Physical exercise has also been reported to increase BDNF levels (Ferris, Williams, & Shen, 2007; Gold et al., 2003; Rasmussen et al., 2009; Seifert et al., 2010; Strohle et al., 2010; Tang, Chu, Hui, Helmeste, & Law, 2008; Zoladz et al., 2008), enhance cognitive performance (Baker et al., 2010; Ferris et al., 2007; Laurin, Verreault, Lindsay, MacPherson, & Rockwood, 2001), and to promote brain health (Colcombe et al., 2003) in human adults. One study that examined BDNF levels in children with ADHD reported that as compared to controls, those with ADHD had increased levels of BDNF, and that BDNF levels correlated with neuropsychological performance as indicated by number of errors on a continuous performance test (Shim et al., 2008). However, BDNF change in response to exercise was not assessed.

Exercise and environmental enhancements also have been shown to have a positive effect on outcome in several animal models of neurodevelopmental disorders. Wheel running from an early age delays the onset of motor deficits in knock-out mouse models of Huntington’s disease (van Dellen, Cordery, Spires, Blakemore, & Hannan, 2008), and complex motor training in rats enhances synaptogenesis in the motor cortex and motor coordination following lesions of the sensorimotor cortex (Jones, Chu, Grande, & Gregory, 1999). Perhaps more relevant to the current thesis, chronic exercise blunted the developmental rise of blood pressure while increasing glutamic acid decarboxylase mRNA in the caudal hypothalamus in spontaneously hypertensive rats, which are commonly used as an animal model for ADHD (Little, Kramer, Beatty, & Waldrop, 2001). Finally, rat pups born from alcohol-intoxicated mothers have been shown to have diminished c-Fos activity in the hippocampus along with an array of neurobehavioral deficits. Postnatal treadmill exercise not only enhances c-Fos activity in the hippocampus (Sim et al., 2008), but exercise and various forms of environmental enrichment reduce the severity of behavioral deficits associated with maternal alcohol intoxication (Hannigan, O'Leary-Moore, & Berman, 2007). Thus, at least in animals, interventions involving environmental enrichment and physical exercise can yield lasting positive effects on behavioral anomalies due to both genetic and environmental etiologies.
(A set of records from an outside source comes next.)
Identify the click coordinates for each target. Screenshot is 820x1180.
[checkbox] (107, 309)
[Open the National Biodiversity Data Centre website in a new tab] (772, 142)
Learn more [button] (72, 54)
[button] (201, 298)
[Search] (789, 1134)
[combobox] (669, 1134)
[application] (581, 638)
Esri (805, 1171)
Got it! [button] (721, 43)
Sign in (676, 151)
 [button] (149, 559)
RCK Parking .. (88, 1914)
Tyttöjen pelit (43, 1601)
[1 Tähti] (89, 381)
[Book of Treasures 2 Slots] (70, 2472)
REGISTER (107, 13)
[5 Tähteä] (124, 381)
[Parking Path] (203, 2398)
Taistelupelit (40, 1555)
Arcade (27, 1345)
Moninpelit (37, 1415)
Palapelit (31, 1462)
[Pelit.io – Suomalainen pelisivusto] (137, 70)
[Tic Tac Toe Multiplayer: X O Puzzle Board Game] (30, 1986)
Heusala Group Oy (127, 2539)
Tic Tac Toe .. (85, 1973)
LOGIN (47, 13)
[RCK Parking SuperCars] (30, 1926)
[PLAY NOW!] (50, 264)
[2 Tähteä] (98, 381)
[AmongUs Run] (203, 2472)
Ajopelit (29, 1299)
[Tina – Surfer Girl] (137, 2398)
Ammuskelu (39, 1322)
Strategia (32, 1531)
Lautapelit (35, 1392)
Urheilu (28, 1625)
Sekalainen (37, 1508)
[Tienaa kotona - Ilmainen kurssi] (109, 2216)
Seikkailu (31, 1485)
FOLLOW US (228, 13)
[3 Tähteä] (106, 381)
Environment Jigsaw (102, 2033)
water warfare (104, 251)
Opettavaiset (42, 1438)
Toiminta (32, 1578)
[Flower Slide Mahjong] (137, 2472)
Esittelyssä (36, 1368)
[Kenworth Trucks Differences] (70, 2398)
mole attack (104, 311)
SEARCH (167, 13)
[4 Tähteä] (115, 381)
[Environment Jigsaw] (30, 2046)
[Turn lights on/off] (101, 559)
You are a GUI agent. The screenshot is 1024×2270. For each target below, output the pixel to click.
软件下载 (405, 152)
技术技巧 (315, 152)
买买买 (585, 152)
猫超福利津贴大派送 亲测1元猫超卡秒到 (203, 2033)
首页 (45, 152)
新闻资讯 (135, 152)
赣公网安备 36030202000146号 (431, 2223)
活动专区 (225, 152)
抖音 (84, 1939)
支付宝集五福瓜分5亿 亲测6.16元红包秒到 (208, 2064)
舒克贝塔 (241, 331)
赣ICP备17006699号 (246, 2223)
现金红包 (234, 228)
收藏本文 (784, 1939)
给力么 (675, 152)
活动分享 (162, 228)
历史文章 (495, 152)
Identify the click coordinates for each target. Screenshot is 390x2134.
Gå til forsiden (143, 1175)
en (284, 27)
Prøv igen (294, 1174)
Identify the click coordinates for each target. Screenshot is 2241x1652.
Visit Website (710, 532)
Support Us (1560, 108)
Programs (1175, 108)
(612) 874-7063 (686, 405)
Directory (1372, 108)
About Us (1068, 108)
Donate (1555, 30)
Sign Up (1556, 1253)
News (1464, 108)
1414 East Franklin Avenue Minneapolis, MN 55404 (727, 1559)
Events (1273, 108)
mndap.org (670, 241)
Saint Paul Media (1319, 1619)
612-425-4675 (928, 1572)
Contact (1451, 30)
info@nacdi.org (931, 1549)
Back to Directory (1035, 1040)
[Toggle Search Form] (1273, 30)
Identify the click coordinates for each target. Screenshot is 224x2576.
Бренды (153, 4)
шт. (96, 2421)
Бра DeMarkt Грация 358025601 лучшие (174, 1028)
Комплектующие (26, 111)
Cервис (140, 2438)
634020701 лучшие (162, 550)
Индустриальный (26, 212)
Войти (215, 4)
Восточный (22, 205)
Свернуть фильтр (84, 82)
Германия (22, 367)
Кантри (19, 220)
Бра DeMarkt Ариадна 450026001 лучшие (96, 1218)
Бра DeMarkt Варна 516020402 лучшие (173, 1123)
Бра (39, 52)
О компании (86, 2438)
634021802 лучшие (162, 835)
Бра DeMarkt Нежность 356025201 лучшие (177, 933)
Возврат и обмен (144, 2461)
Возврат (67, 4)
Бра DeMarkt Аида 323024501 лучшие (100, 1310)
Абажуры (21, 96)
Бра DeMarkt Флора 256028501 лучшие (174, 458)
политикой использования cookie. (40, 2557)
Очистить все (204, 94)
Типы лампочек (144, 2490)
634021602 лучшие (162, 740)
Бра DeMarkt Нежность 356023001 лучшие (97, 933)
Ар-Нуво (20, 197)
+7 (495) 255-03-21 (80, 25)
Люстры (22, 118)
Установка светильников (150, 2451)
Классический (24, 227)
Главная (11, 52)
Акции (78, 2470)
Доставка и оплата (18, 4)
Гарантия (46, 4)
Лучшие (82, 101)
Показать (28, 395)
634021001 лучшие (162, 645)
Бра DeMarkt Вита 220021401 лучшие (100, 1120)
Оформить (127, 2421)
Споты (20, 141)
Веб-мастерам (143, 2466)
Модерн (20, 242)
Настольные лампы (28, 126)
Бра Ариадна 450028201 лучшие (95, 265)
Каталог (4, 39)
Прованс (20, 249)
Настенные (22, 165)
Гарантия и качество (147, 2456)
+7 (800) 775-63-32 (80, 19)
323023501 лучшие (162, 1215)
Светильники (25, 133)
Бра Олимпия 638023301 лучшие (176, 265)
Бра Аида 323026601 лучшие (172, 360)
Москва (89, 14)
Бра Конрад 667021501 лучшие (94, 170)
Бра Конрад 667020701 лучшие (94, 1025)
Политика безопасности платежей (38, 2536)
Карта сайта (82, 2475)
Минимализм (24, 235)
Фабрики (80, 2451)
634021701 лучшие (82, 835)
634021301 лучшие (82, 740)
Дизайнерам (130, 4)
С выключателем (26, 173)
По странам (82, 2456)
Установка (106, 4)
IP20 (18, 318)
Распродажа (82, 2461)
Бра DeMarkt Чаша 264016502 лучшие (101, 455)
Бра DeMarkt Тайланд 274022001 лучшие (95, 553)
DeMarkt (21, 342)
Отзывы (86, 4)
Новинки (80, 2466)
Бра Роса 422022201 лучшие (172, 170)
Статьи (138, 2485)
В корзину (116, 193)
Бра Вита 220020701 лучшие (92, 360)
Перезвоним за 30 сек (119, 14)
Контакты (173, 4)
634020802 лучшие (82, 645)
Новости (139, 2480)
Most rodent studies focusing on environmental enrichments employ a combination of social (e.g., multiple animals in a cage), cognitive (e.g., toys, tunnels) and motor (e.g., running wheels) stimuli. As such, it is difficult to determine the extent to which any one of these contributes to the positive outcome. Data suggest that both exercise and environmental enhancement contribute to positive neurodevelopmental outcomes, although not necessarily in an identical manner. Some evidence suggests that exercise affects the brain similarly to environmental enrichment, with changes including enhanced hippocampal LTP (Kim et al., 2004) and neurogenesis (van Praag, Christie, Sejnowski, & Gage, 1999a; van Praag et al., 1999b), as well as increased hippocampal and neocortical neurotrophin mRNA expression (Neeper, Gomez-Pinilla, Choi, & Cotman, 1995; Neeper, Gomez-Pinilla, Choi, & Cotman, 1996). Other studies suggest that individual elements may have different effects on neural plasticity and development. Manipulations involving problem solving and coordination increase synapse formation in the cerebellar cortex (Kleim, Vij, Ballard, & Greenough, 1997; Kleim et al., 1998), whereas repetitive physical exercise increases cerebellar blood vessel density (Black, Isaacs, Anderson, Alcantara, & Greenough, 1990). Exercise has also been found to improve spatial memory and preserve cognitive function in aging rats (Anderson et al., 2000; Fordyce et al., 1991) and mice (Anderson et al., 2000; Fordyce et al., 1993; van Praag et al., 1999a). Nevertheless, some data (Faherty et al., 2003) suggest that environmental enhancements are more effective for facilitating neural changes than exercise alone, while others (Lambert, Fernandez, & Frick, 2005) suggest that exercise, but not cognitive stimulation improves spatial memory.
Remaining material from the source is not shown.